Try it:
Reproduce only the lines below from the line containing "Click the S7C Super Safety Kit title" to the line containing "Task: Tap the Microsoft logo in email header", exactly as written, with both end lines kept. Omit the pictures.

Given data:

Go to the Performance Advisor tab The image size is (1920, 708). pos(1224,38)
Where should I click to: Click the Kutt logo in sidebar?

==

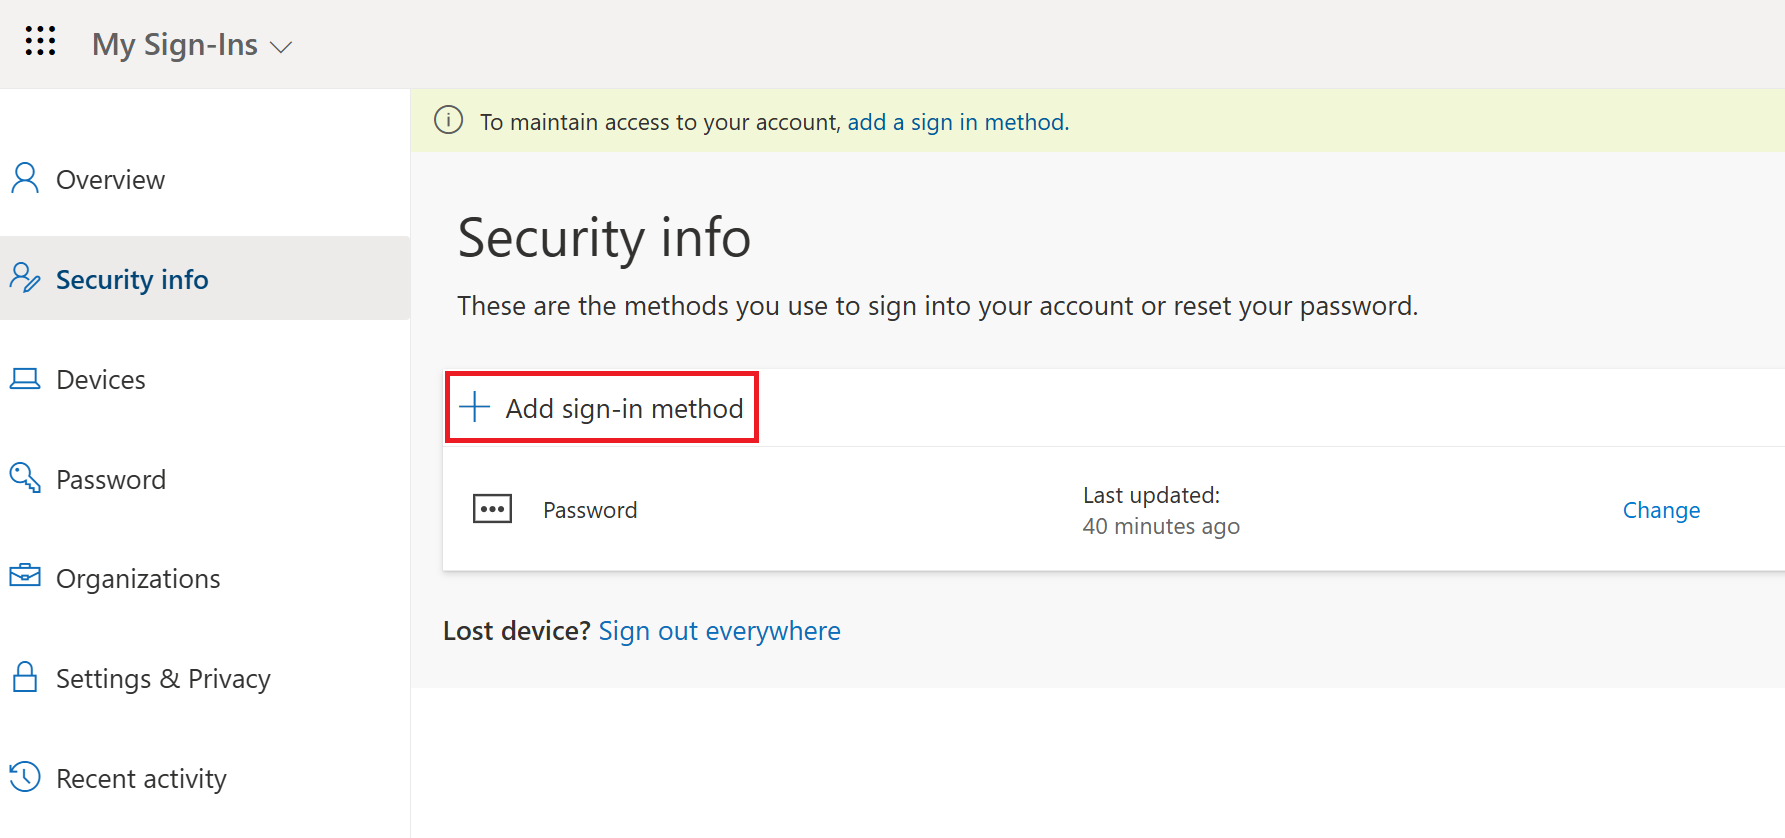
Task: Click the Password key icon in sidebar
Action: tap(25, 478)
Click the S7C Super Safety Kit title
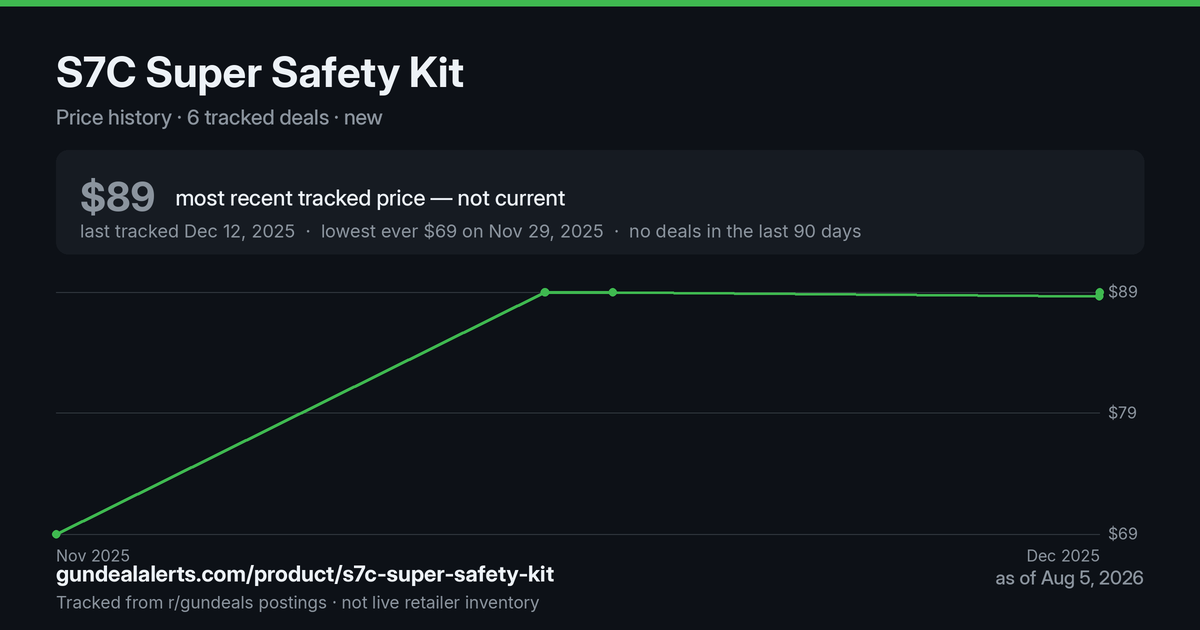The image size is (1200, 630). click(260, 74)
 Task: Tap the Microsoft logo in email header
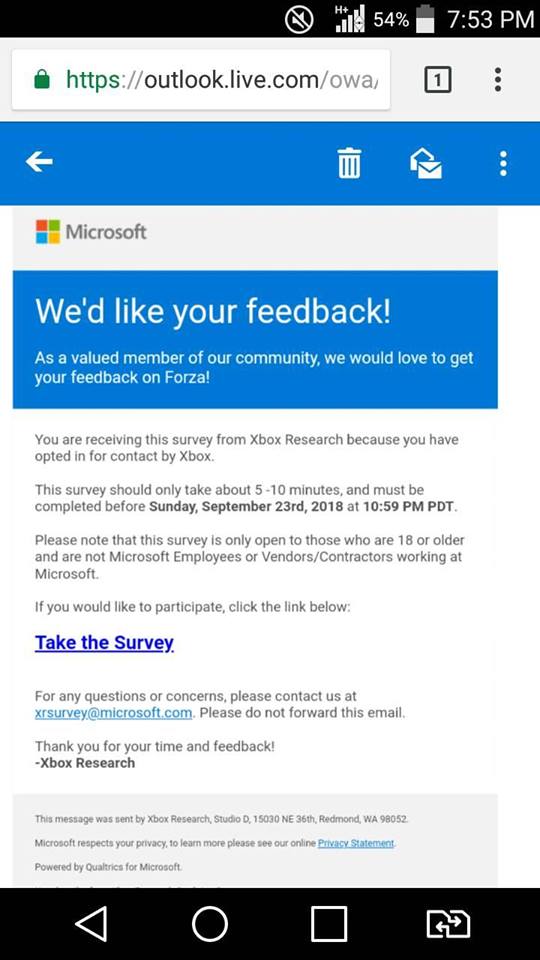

Task solution:
Click the S7C Super Safety Kit title
The image size is (1200, 630). click(260, 74)
 Task: Tap the Microsoft logo in email header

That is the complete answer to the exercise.